## begin DOCUMENT

The enthusiasm, effort, and excitement which had marked the period of Henry III’s
reconstruction of Westminster Abbey had now died down. Mediaeval man, though zealous and full of ideas, was seldom persistent. It is a commonplace of history that when the first impulse of fervour that attended a new order or a new foundation had passed away, religious activity was followed by a strong reaction. The great period of the monastery at Westminster had been during its reconstitution under Henry III, but that time of energy had now worked itself out, and the abbey had gone to sleep. The work of reconstruction had stopped from lack of funds; the royal favour as well as the royal presence was withdrawn gradually from the abbey. Moreover, a few years earlier a disastrous fire devastated the monastic buildings, and only just spared the chapter house and the abbey church. It looks as if the monks had to camp out in half-ruined buildings till their home could be restored. All this naturally relaxed the reins of discipline, the more so since the abbot, Walter of Wenlock, was an old man, whose hold on the monks was slight, and some of the chief officers of the abbey, the obedientiaries, as they were called, were singularly incompetent or unscrupulous persons. It followed naturally that many of the fifty monks became slack beyond ordinary standards of mediaeval slackness. It was both from obedientiaries and common monks that John Shenche and William of the Palace secured the companions for their unseemly revels. There now comes upon the scene a new figure, in fact, the hero of the burglary, Richard of Pudlicott.
Richard of Pudlicott began life as a clerk, but abandoned his clergy for the more profitable calling of a wandering trader in wool, cheese, and butter. England’s economic position in those days reminds us of the state of things now prevailing in Argentina or Australia, rather than that in modern industrial England. She had little to sell abroad save raw materials, especially wool, which was largely exported to the great clothing towns of Flanders. This traffic took Pudlicott to Ghent and Bruges in 1298, when Edward I had allied with the Flemings against the king of France. But his trading adventures were as unsuccessful as the king’s military efforts in Flanders. Moreover, after the king’s return to England, Pudlicott had the ill luck to be among those merchants arrested as a surety for the debts which Edward had left behind him in the Low Countries. This unceremonious treatment of an alien ally is a method of mediaeval frightfulness which may be recommended to our alien enemies, but Edward’s credit was so bad that we can hardly blame the Flemings for leaving no stone unturned to obtain payment of their debts; whether they succeeded I do not know. Before long Richard escaped from his Flemish gaol, leaving his property in Flanders in the hands of his captors. Nursing a grievance against the king, and with dire poverty facing him, he took lodgings in London, where, like many bankrupts, he seems to have generally had enough money to indulge in all the personal gratifications that he had a special mind to practice. It seems that in the pursuit of his disreputable pleasures, Pudlicott was brought into contact with John Shenche, William of the Palace, and the other merrymakers, lay and ecclesiastical, in the lodge of the king’s palace of Westminster. He had a specious excuse for haunting Westminster Hall. He was—he says himself—seeking a remedy in the king’s courts for the property he had lost in Flanders. How he could find one, when these courts were at York, I cannot say. But, as we shall see, many of Pudlicott’s personal statements are difficult to reconcile with facts. However, Edward himself soon came to Westminster, but withdrew after a short stay, leaving Pudlicott unpaid.

## end DOCUMENT
## begin DATA EXTRACT

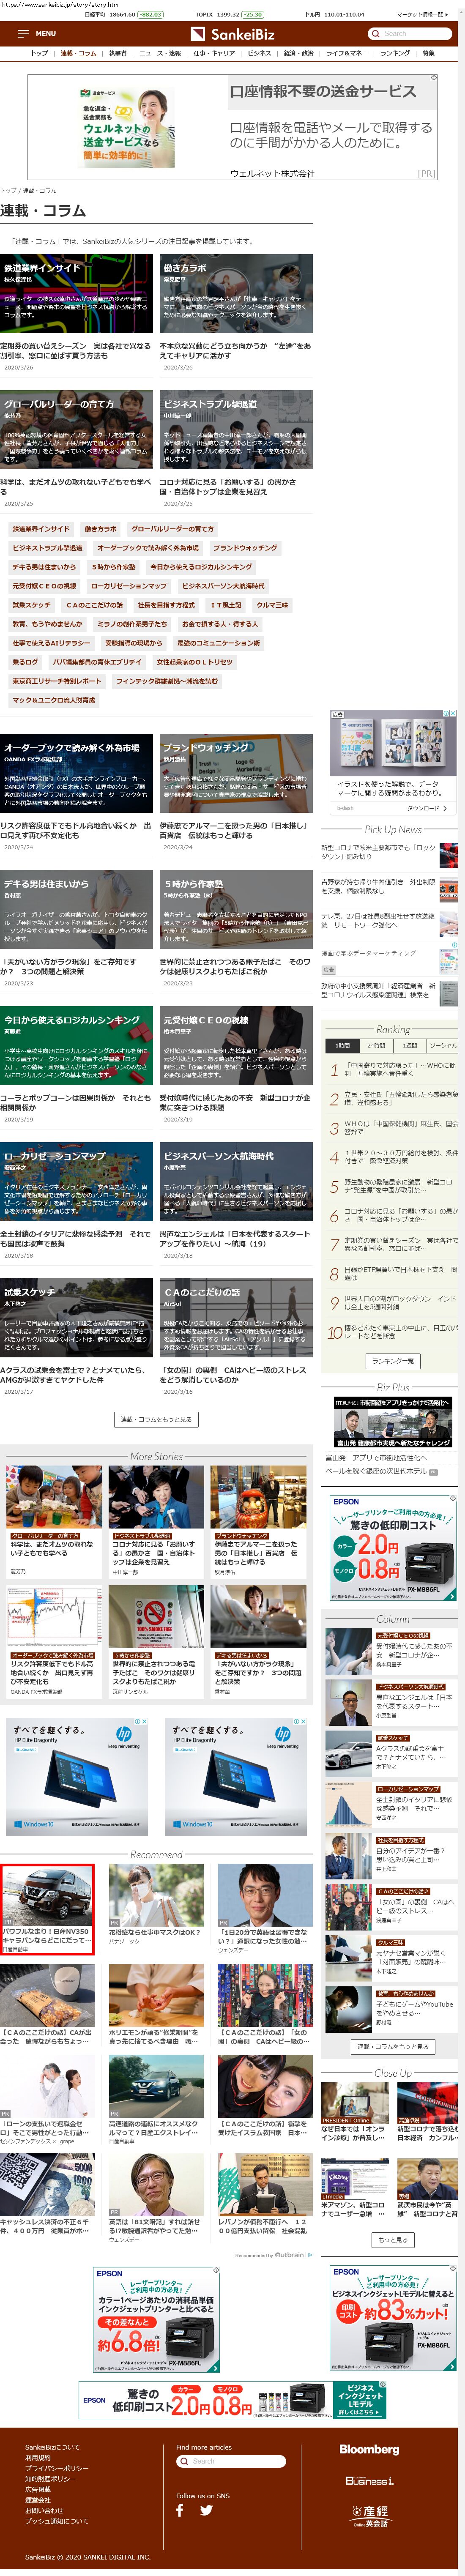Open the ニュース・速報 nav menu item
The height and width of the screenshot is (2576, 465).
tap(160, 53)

## end DATA EXTRACT

STATED EXERCISE:
Carry on the account of Richard of Pudlicott and Westminster Abbey from its last sentence. You won't need the material for this.

OUTPUT OF THE TASK:
We have seen how near was the palace to the abbey, and how the palace keeper’s monastic friends formed a living bridge between the two. One result of these pleasant social relations was that the Abbey of Westminster soon became familiar ground to Pudlicott. One day, when disturbed at the hopelessness of getting his grievances redressed by the king, he wandered through the cloisters of the abbey, and noticed with greedy eyes the rich stores of silver plate carried in and out of the refectory of the monks, by the servants who were waiting on the brethren at meals. The happy idea struck him to seek a means to “enable him to come at the goods which he saw”. Thus the king’s foundation might, somewhat irregularly, be made to pay the king’s debts. Pudlicott soon laid his plans accordingly. The very day after the king left Westminster, Pudlicott found a ladder reared up against a house near the palace gate. He put this ladder against one of the windows of the chapter house
; he climbed up the ladder; found a window that opened by means of a cord; opened the window and swung himself by the same cord into the chapter house
. Thence he made his way to the refectory, and secured a rich booty of plate which he managed to carry off and sell.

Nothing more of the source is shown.